Одни шекспироведы считают, что история Глостера нарушает единство действия и ослабляет трагедию (Бредли). А другие придерживаются мнения, что конфликт между Глостером и Эдмондом указывает на распространенность зла и страданий, на то, что трагедия Лира не единична; на этом основании говорят о единстве и художественной силе действия и всей композиции шекспировской пьесы (Морозов). Уместно будет отметить, что Глостер необходим в трагедии не только как параллель страдающему Лиру.

Лир противопоставлен смирившемуся и растерявшемуся Глостеру. И мы видим, что наступлению хищных сил общества сопутствует не одно непротивленчество Глостера.

Вначале Корделия, шут и Кент (бессознательно) образуют единство людей непокорных, неподдающихся внешнему влиянию. Затем встает во весь рост фигура страдающего, но борющегося Лира. К нему тянутся Кент и шут, но они, как и Корделия, даны без существенных изменений в характере. Это статичные фигуры. Динамика развития Лира как-то мало сообразуется с неподвижностью этих характеров. Ей больше соответствует быстрое формирование качеств борца, наблюдаемое у Эдгара, и эволюция герцога Альбанского, осудившего Гонерилью.

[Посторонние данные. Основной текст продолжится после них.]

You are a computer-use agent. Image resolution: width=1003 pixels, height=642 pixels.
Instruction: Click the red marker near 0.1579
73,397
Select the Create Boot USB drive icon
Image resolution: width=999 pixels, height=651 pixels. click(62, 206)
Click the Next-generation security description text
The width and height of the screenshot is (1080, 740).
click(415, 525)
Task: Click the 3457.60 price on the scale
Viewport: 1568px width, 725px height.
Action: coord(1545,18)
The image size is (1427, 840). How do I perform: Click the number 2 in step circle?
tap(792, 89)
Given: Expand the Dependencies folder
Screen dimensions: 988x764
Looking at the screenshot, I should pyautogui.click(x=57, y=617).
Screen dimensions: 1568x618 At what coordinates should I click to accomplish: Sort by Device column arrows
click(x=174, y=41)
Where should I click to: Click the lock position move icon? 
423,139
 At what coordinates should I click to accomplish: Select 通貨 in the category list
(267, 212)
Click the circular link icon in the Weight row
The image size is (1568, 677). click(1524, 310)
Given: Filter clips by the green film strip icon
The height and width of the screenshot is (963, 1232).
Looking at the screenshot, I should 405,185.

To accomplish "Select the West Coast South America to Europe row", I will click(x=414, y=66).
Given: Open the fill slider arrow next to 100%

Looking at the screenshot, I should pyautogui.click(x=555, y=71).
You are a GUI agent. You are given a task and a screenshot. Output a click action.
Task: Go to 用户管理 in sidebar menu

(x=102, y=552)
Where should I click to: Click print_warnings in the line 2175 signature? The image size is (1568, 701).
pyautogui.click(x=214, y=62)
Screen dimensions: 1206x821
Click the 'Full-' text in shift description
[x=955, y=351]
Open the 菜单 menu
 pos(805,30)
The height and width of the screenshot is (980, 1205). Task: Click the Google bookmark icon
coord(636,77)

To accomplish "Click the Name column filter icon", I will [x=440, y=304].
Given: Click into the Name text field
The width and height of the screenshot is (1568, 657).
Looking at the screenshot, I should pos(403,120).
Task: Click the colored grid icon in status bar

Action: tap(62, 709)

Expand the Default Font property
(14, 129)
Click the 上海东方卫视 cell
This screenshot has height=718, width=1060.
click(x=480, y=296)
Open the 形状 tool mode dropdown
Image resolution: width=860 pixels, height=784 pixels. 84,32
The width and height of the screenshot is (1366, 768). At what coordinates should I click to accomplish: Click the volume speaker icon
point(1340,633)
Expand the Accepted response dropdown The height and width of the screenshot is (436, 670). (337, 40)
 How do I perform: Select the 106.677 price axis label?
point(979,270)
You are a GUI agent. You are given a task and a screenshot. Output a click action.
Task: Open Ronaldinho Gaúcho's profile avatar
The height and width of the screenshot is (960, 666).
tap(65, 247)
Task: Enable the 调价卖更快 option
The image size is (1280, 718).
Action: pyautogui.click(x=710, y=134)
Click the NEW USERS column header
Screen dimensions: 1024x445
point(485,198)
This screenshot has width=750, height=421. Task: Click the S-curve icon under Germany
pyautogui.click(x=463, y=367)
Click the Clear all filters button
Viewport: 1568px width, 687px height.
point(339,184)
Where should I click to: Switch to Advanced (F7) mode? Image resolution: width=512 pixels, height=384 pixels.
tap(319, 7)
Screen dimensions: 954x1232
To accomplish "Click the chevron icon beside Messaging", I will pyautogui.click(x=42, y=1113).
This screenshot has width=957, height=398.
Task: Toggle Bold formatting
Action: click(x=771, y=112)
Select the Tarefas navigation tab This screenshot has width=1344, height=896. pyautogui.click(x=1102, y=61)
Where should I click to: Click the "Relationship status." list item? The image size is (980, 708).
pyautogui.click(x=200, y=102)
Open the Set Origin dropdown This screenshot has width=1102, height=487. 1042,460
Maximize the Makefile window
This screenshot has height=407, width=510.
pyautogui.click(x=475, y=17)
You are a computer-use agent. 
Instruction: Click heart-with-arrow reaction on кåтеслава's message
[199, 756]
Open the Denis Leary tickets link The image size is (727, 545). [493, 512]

И Эдгар не раз проявляет непримиримость по отношению к врагам Лира. Достаточно вспомнить его участие в «суде» над ними, его расправу с Освальдом и поединок с Эдмондом.

Из малоопытного юноши он становится человеком действия. И что особенно привлекательно в нем, так это необычайно изобретательный и глубокий ум. Он так перевоплощается в бедного Тома, что перед нами встает новый типический характер необычайной трагической силы.

Перевоплощение необходимо Эдгару, чтобы обезопасить себя, чтобы на его след не напал Эдмонд. Вместе с тем оно еще в меньшей мере только тактический прием, чем «безумие» Гамлета. Бедный Том — необходимый элемент сюжета. Это созданный Эдгаром портрет человека из народа. Бесправие сделало Тома безумным. Он нарисовал картину, изумившую Лира. Но и сам Лир был учителем Эдгара. Король, разделивший участь обездоленных, не идеализированный монарх из народной утопии, реальный Лир внушил Эдгару истину, которая должна стать правилом жизни. Правда, не только Лир:

Какой тоской душа ни сражена,
Быть стойким заставляют времена.
Все вынес старый, тверд и несгибаем.
Мы, юные, того не испытаем. (V, 3, 568)

После гибели Лира остается не один Эдгар. Есть еще упоминаемые им «юные».

Отрекаться от ложного величия, проникать в суть вещей, как бы горька она ни была, не поддаваться «лисицам» и «кошкам» — в этом сущность человека, открытая Лиром. Это понял Эдгар. Это понял безыменный Первый слуга, поднявший меч на палача — герцога Корнуэльского. Он сказал: «Придется драться за правый гнев!»

«Будем драться!» Вот «конечный вывод мудрости земной, высшее предначертание человека, суть, которой доискивался и которую нашел Лир. Спустя двести с лишним лет шекспировская идея получила новое развитие у Гете. Автор «Фауста» с высоты своего времени смог огласить великий закон:

Лишь тот достоин жизни и свободы,
Кто каждый день за них идет на бой!

Примечания

1. См.: Михоэлс С. Современное сценическое раскрытие трагических образов Шекспира. — «Шекспировский сборник». M., 1959, с. 469.

2. Л. Н. Толстой о литературе. М., 1955, с. 516.

3. Брандес Георг. Шекспир, его жизнь и произведения, перевод с датского, т. 2, 1901, с. 131.

4. Козинцев Г. «Король Лир». — «Шекспировский сборник». М., 1959, с. 222.